DATA UNDER STUDY =
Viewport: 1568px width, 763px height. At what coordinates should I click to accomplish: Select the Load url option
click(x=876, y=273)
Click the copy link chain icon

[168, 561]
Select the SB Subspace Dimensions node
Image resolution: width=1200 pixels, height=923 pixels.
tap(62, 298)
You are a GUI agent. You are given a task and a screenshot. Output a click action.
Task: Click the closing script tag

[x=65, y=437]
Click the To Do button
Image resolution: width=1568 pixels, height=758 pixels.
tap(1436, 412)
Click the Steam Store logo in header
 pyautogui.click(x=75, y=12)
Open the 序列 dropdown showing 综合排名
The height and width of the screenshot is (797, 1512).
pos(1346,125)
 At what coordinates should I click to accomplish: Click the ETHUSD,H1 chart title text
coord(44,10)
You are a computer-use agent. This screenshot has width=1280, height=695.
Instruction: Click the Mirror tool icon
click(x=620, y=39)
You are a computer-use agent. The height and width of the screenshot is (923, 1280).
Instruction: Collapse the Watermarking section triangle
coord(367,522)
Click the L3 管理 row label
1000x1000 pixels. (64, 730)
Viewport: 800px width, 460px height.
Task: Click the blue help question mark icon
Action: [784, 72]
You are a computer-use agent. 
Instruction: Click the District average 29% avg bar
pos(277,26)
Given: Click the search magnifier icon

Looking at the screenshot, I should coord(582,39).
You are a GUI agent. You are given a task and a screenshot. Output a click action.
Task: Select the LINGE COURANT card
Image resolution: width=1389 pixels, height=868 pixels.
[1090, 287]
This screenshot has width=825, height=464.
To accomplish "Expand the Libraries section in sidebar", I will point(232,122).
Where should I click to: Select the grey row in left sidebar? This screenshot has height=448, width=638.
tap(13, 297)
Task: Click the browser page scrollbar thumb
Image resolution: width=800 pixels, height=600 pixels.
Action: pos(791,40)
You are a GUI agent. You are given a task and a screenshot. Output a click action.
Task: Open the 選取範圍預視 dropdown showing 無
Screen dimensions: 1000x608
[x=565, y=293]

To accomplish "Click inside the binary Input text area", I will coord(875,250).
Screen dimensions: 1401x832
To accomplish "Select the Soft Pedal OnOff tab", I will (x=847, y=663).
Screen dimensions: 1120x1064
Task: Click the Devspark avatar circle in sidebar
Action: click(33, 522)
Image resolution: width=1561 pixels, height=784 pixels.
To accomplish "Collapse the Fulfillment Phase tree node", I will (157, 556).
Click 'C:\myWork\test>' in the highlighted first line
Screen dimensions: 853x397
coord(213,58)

PROBLEM TO SOLVE =
Each line of the records must be reproduced exactly.

YOUR SOLUTION =
Viewport: 1568px width, 763px height. At what coordinates should I click to accomplish: Select the Load url option
click(x=876, y=273)
Click the copy link chain icon

[168, 561]
Select the SB Subspace Dimensions node
Image resolution: width=1200 pixels, height=923 pixels.
tap(62, 298)
You are a GUI agent. You are given a task and a screenshot. Output a click action.
Task: Click the closing script tag

[x=65, y=437]
Click the To Do button
Image resolution: width=1568 pixels, height=758 pixels.
tap(1436, 412)
Click the Steam Store logo in header
 pyautogui.click(x=75, y=12)
Open the 序列 dropdown showing 综合排名
The height and width of the screenshot is (797, 1512).
pos(1346,125)
 At what coordinates should I click to accomplish: Click the ETHUSD,H1 chart title text
coord(44,10)
You are a computer-use agent. This screenshot has width=1280, height=695.
Instruction: Click the Mirror tool icon
click(x=620, y=39)
You are a computer-use agent. The height and width of the screenshot is (923, 1280).
Instruction: Collapse the Watermarking section triangle
coord(367,522)
Click the L3 管理 row label
1000x1000 pixels. (64, 730)
Viewport: 800px width, 460px height.
Task: Click the blue help question mark icon
Action: [784, 72]
You are a computer-use agent. 
Instruction: Click the District average 29% avg bar
pos(277,26)
Given: Click the search magnifier icon

Looking at the screenshot, I should coord(582,39).
You are a GUI agent. You are given a task and a screenshot. Output a click action.
Task: Select the LINGE COURANT card
Image resolution: width=1389 pixels, height=868 pixels.
[1090, 287]
This screenshot has width=825, height=464.
To accomplish "Expand the Libraries section in sidebar", I will point(232,122).
Where should I click to: Select the grey row in left sidebar? This screenshot has height=448, width=638.
tap(13, 297)
Task: Click the browser page scrollbar thumb
Image resolution: width=800 pixels, height=600 pixels.
Action: pos(791,40)
You are a GUI agent. You are given a task and a screenshot. Output a click action.
Task: Open the 選取範圍預視 dropdown showing 無
Screen dimensions: 1000x608
[x=565, y=293]

To accomplish "Click inside the binary Input text area", I will coord(875,250).
Screen dimensions: 1401x832
To accomplish "Select the Soft Pedal OnOff tab", I will (x=847, y=663).
Screen dimensions: 1120x1064
Task: Click the Devspark avatar circle in sidebar
Action: click(33, 522)
Image resolution: width=1561 pixels, height=784 pixels.
To accomplish "Collapse the Fulfillment Phase tree node", I will (157, 556).
Click 'C:\myWork\test>' in the highlighted first line
Screen dimensions: 853x397
coord(213,58)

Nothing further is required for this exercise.